Segment Start: MATERIAL FOR THE TASK
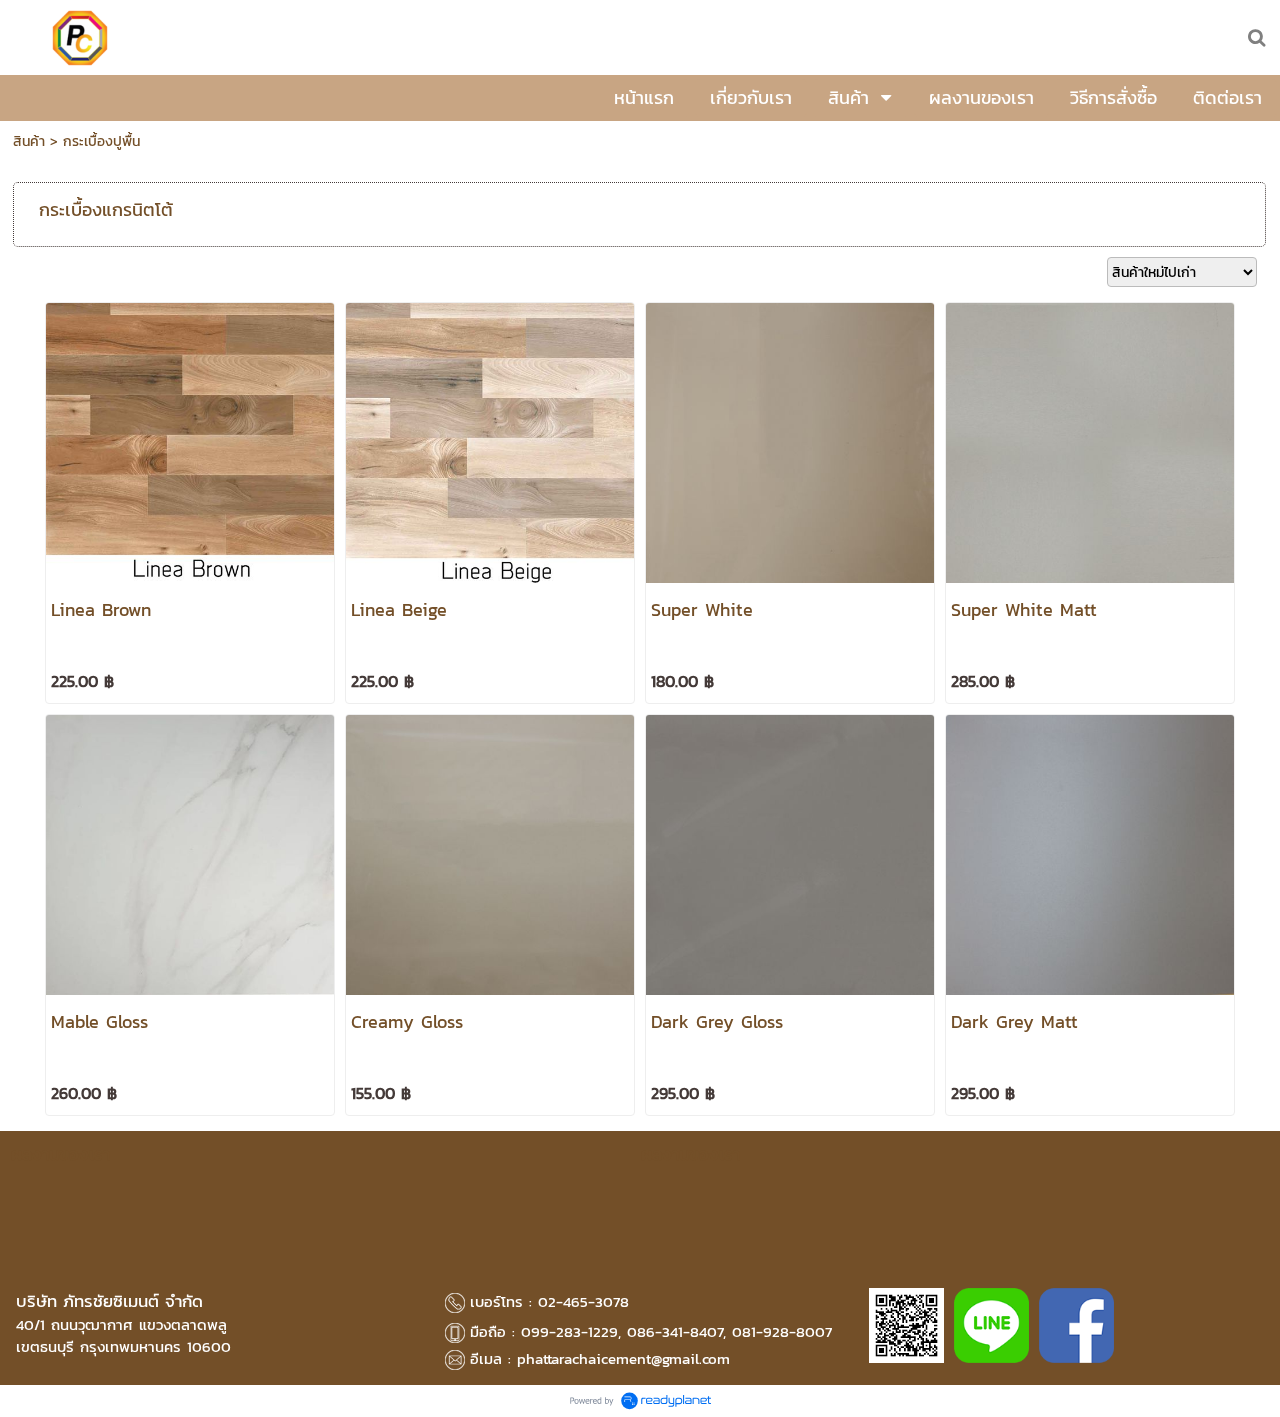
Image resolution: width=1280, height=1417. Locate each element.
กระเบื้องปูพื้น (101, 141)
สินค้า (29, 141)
Segment End: MATERIAL FOR THE TASK
Segment Start: MATERIAL FOR THE TASK
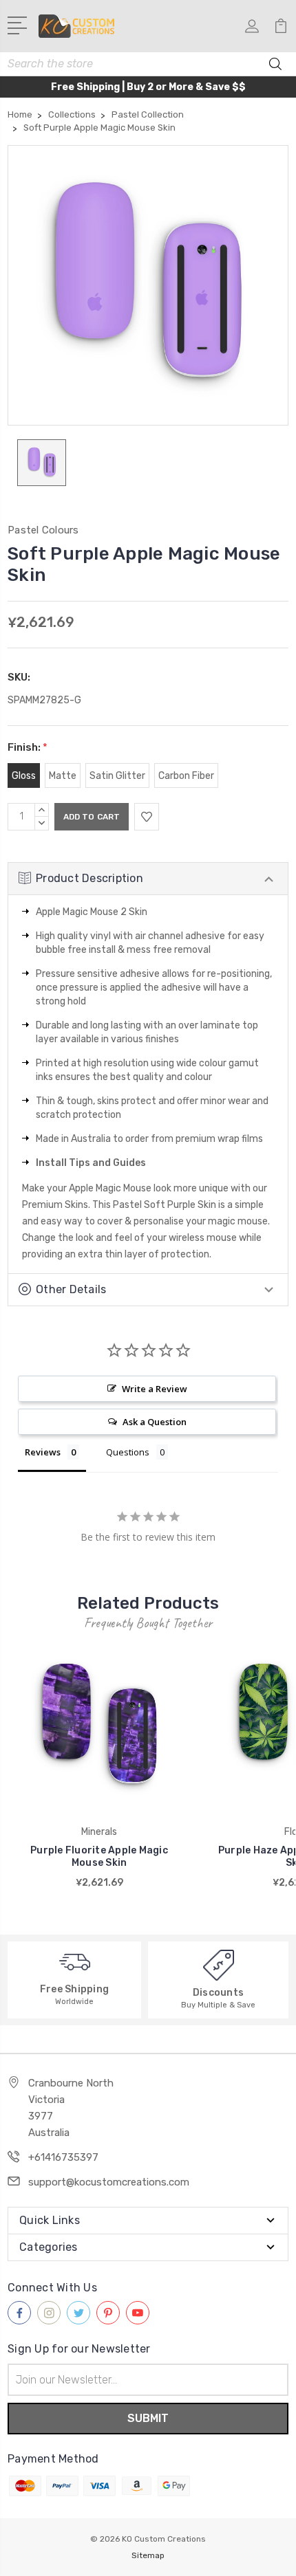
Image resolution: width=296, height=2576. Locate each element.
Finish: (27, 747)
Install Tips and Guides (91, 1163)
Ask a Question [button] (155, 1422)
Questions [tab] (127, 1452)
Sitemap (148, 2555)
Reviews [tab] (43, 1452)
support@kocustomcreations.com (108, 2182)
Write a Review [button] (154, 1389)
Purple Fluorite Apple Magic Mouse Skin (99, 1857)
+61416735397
Segment End: MATERIAL FOR THE TASK
§ WHAT TO PRODUCE
Lines above that contain the string "Image" make up the answer.

§ WRITTEN RESPONSE
Image resolution: width=1280, height=1417. Locate each element.
Image resolution: width=296, height=2576. Locate each element.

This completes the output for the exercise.